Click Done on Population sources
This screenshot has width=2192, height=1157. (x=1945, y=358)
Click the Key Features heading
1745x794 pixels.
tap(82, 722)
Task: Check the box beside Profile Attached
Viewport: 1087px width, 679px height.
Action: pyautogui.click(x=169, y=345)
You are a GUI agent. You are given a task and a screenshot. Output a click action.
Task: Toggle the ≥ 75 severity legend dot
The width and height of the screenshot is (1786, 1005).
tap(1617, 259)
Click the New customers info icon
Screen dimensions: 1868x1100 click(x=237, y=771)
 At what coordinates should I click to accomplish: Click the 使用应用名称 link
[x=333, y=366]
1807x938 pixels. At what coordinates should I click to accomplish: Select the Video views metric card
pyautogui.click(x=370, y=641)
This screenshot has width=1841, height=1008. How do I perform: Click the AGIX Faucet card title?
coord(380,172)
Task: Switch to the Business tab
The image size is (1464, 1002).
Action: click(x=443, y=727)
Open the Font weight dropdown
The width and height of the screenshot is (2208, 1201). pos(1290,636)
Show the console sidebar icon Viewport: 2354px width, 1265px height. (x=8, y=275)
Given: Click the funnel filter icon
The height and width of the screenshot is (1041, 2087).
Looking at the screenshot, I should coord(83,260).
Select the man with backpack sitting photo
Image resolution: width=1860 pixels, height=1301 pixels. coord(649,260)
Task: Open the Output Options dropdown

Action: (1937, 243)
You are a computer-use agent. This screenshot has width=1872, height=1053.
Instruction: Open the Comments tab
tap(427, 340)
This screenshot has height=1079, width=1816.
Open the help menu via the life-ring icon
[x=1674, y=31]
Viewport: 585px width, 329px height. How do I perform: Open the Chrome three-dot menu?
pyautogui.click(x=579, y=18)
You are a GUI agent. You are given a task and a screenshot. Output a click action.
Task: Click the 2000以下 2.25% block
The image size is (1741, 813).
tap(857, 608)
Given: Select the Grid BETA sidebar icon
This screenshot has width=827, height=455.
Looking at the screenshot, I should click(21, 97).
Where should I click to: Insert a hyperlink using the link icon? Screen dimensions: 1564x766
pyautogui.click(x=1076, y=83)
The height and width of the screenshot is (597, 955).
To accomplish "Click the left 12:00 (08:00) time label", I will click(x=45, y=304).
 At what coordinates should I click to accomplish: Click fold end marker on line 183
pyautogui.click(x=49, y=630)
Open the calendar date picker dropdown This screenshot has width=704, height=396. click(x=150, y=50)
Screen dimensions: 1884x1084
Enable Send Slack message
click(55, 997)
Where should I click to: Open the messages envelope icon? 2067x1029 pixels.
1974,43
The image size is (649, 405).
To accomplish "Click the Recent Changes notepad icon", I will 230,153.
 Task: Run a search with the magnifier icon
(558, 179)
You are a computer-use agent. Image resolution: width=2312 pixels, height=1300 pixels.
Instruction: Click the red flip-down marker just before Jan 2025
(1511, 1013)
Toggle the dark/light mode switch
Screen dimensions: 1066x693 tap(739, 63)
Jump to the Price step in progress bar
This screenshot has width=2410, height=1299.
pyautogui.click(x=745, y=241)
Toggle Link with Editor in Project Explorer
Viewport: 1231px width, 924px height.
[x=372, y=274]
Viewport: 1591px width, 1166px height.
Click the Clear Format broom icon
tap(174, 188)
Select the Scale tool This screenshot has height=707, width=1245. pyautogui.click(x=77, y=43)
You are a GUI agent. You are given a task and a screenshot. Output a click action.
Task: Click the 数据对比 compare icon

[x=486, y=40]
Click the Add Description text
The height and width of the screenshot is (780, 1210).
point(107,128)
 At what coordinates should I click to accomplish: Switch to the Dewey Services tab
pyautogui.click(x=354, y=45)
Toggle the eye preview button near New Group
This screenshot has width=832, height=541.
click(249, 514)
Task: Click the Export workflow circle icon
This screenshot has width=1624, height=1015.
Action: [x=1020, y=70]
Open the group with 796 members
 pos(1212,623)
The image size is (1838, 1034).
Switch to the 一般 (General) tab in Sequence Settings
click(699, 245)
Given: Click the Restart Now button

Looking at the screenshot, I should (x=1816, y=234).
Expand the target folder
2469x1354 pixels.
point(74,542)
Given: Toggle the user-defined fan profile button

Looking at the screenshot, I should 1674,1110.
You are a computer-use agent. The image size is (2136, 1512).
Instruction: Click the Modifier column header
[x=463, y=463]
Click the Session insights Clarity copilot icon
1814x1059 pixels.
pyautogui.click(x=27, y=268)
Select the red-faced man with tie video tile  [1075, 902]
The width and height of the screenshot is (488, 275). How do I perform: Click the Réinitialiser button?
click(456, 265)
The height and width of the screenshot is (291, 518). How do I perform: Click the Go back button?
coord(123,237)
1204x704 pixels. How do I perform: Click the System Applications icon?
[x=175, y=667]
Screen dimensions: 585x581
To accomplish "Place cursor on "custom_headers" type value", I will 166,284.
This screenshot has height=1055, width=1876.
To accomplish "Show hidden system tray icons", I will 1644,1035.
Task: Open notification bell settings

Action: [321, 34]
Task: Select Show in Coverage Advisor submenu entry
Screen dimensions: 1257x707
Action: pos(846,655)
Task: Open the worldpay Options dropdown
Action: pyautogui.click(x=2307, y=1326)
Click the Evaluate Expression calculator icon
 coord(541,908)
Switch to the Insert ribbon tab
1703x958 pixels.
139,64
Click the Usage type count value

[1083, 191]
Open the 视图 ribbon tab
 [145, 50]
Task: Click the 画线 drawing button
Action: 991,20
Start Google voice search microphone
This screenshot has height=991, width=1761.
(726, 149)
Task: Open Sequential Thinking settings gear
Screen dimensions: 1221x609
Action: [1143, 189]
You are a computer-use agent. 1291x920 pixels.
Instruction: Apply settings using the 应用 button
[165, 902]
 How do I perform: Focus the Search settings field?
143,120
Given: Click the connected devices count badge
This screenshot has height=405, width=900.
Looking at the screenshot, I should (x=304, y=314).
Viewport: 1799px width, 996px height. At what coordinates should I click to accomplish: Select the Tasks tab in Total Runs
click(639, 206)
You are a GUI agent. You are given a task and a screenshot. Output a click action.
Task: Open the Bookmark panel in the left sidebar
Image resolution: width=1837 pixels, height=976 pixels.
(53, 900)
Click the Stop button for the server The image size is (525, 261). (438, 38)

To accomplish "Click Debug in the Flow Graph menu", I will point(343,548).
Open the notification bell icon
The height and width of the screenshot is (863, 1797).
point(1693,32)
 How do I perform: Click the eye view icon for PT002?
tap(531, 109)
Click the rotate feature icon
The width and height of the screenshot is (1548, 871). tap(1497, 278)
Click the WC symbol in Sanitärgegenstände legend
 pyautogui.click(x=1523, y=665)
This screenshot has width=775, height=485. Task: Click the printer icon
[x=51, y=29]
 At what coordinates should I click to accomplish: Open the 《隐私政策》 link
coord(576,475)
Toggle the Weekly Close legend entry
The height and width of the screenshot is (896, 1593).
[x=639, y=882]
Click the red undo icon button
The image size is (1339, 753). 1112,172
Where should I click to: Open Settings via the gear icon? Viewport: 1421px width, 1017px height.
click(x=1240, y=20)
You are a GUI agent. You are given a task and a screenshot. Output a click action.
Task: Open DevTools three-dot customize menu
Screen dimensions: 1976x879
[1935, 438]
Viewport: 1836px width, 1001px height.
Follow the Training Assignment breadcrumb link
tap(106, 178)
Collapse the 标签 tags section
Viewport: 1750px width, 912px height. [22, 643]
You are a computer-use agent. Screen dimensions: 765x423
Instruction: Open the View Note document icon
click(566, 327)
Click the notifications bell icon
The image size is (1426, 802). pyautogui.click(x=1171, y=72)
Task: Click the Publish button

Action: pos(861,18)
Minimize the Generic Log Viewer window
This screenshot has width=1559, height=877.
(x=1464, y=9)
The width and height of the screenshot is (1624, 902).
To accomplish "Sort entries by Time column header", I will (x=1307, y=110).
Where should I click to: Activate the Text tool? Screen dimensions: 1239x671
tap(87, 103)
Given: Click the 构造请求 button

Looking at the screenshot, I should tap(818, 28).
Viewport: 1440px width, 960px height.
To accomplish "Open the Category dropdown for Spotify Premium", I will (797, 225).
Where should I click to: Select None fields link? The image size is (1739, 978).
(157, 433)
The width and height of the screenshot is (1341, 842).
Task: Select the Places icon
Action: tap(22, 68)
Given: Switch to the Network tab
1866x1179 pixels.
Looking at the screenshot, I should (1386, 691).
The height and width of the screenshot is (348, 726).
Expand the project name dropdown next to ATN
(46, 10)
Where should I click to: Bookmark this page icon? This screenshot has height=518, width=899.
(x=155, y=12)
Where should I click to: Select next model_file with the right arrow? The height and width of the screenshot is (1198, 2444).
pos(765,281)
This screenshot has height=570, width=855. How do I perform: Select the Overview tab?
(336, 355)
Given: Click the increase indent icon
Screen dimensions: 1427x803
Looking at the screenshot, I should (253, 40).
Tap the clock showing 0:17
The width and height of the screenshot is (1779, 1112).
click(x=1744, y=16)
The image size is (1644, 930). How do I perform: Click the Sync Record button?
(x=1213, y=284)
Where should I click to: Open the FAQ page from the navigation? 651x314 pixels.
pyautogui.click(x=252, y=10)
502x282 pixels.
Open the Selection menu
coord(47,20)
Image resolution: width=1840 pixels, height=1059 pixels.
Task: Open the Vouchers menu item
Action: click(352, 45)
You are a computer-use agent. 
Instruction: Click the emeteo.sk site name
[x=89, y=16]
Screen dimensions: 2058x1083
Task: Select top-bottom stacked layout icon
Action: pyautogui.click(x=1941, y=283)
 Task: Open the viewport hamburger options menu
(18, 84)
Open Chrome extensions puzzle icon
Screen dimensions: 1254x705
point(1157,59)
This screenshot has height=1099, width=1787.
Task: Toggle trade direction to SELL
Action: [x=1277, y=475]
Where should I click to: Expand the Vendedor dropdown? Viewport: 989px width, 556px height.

- _What to produce_:
If a line in the records contains "entry", report it.

- _Output of the exercise_:
Task: Select Show in Coverage Advisor submenu entry
Toggle the Weekly Close legend entry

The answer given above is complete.